## Task data
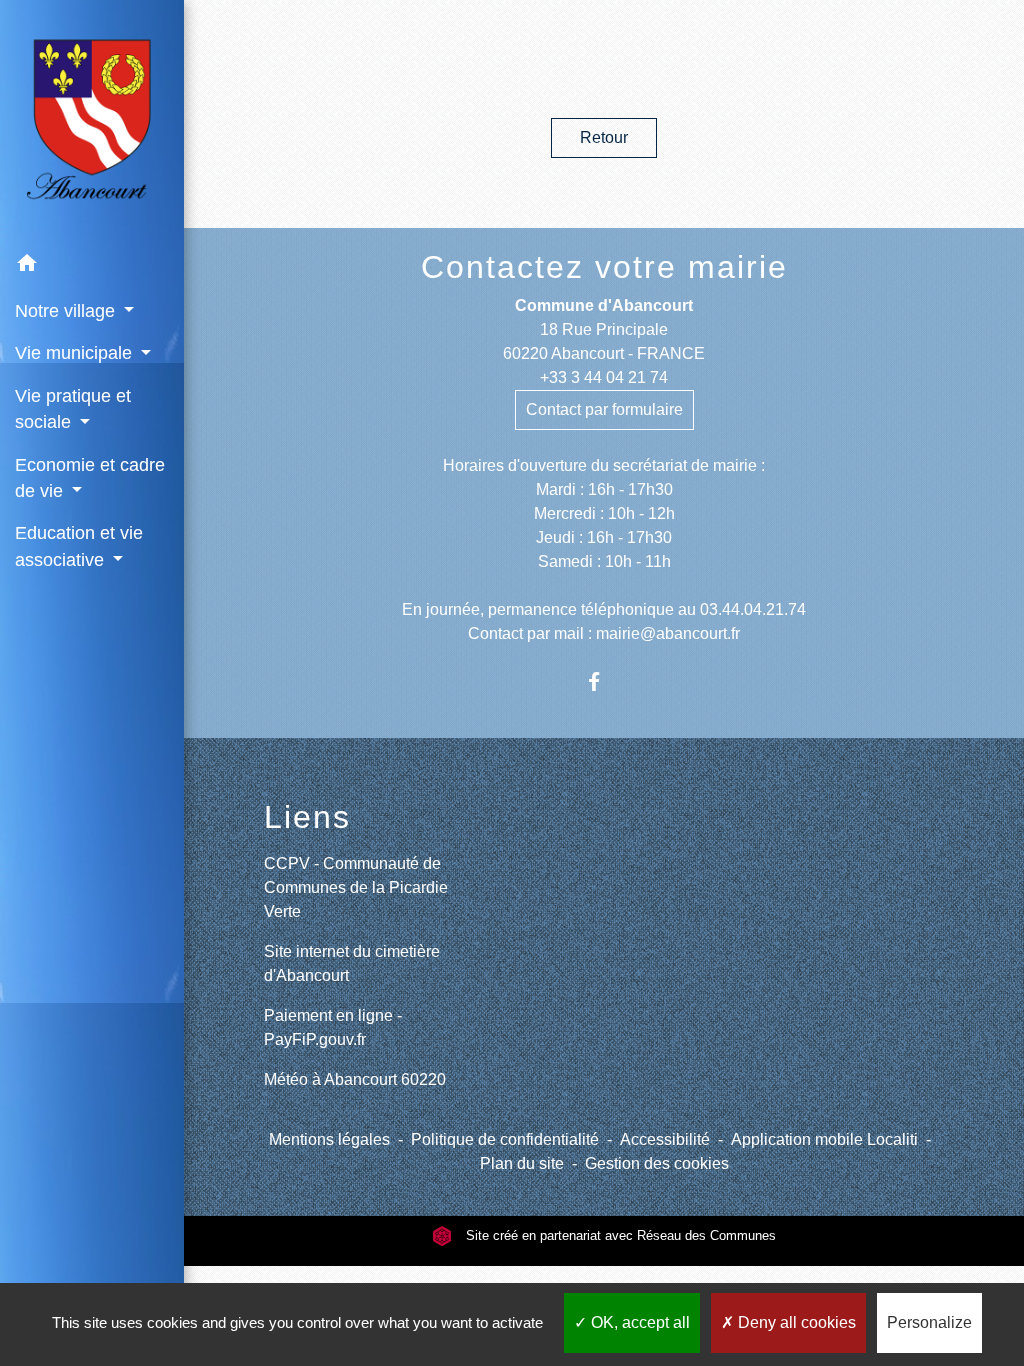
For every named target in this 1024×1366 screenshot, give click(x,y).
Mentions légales (329, 1139)
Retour (604, 137)
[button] (92, 266)
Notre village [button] (67, 311)
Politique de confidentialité (505, 1139)
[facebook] (604, 681)
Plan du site (522, 1163)
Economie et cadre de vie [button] (90, 478)
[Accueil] (92, 121)
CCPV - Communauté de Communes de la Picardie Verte (356, 887)
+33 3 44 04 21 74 (604, 377)
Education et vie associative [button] (79, 546)
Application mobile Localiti (824, 1139)
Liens (307, 817)
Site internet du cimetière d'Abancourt (352, 963)
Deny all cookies (795, 1322)
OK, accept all (638, 1322)
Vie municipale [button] (76, 353)
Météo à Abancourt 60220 (355, 1079)
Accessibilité (665, 1139)
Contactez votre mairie (604, 267)
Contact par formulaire (604, 409)
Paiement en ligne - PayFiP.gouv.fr (333, 1027)
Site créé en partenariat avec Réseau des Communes (619, 1235)
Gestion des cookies (657, 1163)
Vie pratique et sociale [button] (73, 409)
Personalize (929, 1322)
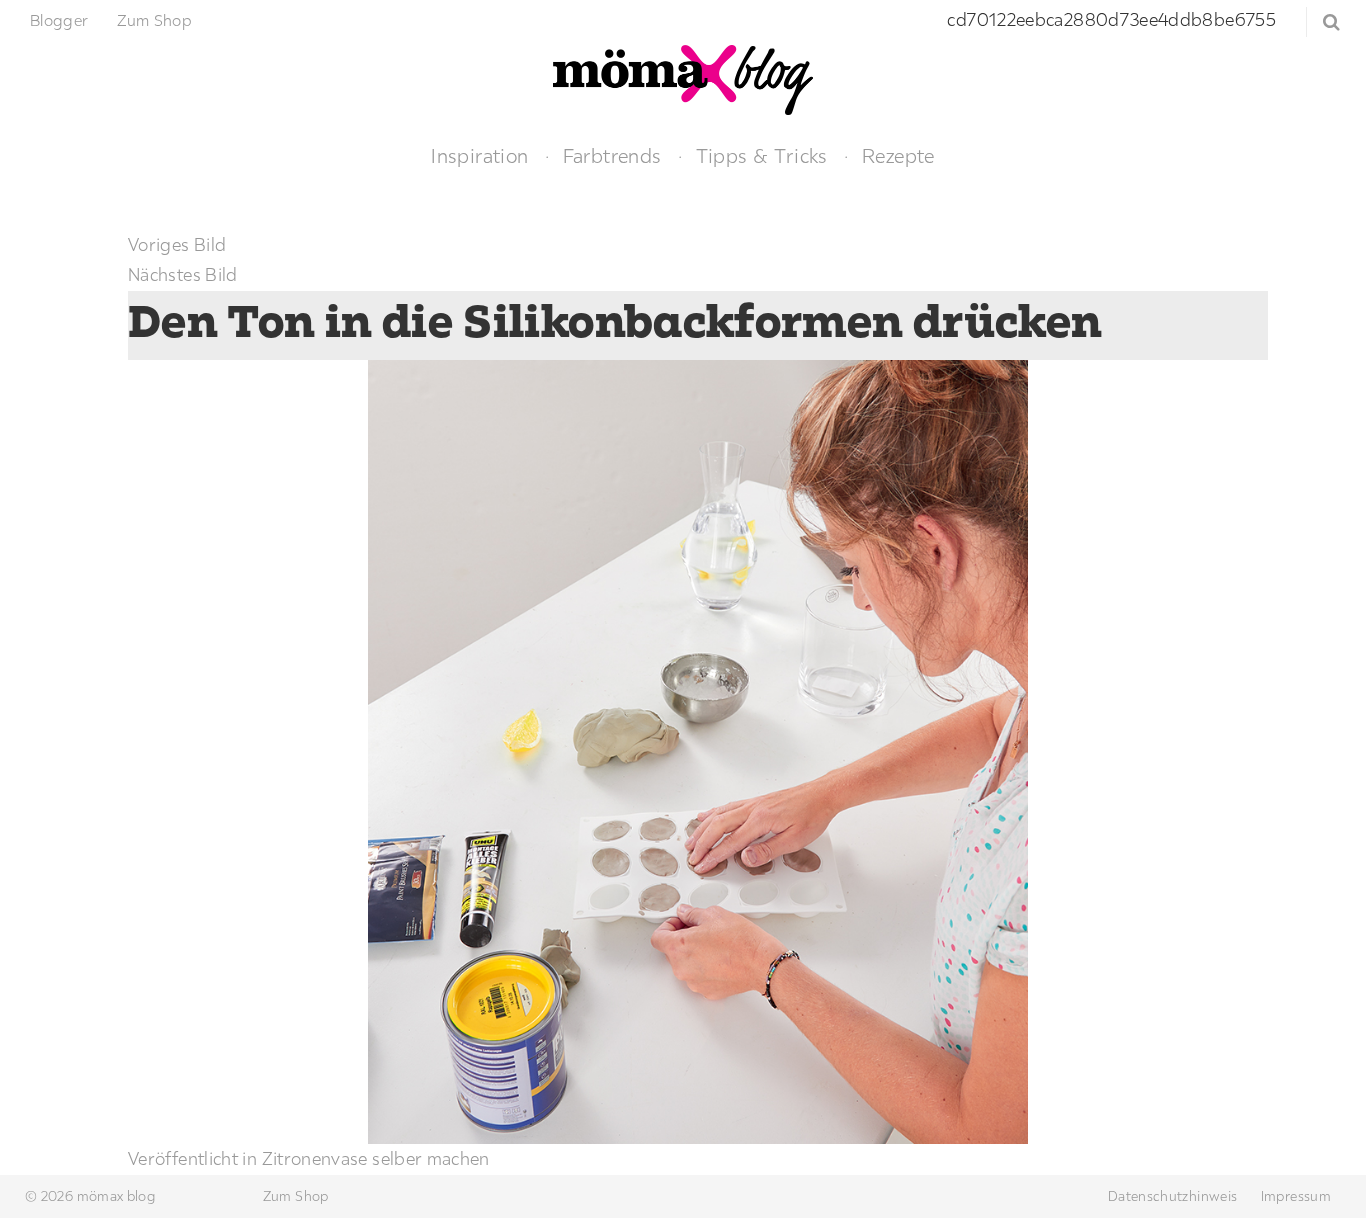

## Exercise brief
Write out the entries above word for word. Do not include the pictures.

## Output of the exercise
For every named target in this 1024×1366 screenshot, give click(x,y).
Mentions légales (329, 1139)
Retour (604, 137)
[button] (92, 266)
Notre village [button] (67, 311)
Politique de confidentialité (505, 1139)
[facebook] (604, 681)
Plan du site (522, 1163)
Economie et cadre de vie [button] (90, 478)
[Accueil] (92, 121)
CCPV - Communauté de Communes de la Picardie Verte (356, 887)
+33 3 44 04 21 74 (604, 377)
Education et vie associative [button] (79, 546)
Application mobile Localiti (824, 1139)
Liens (307, 817)
Site internet du cimetière d'Abancourt (352, 963)
Deny all cookies (795, 1322)
OK, accept all (638, 1322)
Vie municipale [button] (76, 353)
Météo à Abancourt 60220 (355, 1079)
Accessibilité (665, 1139)
Contactez votre mairie (604, 267)
Contact par formulaire (604, 409)
Paiement en ligne - PayFiP.gouv.fr (333, 1027)
Site créé en partenariat avec Réseau des Communes (619, 1235)
Gestion des cookies (657, 1163)
Vie pratique et sociale [button] (73, 409)
Personalize (929, 1322)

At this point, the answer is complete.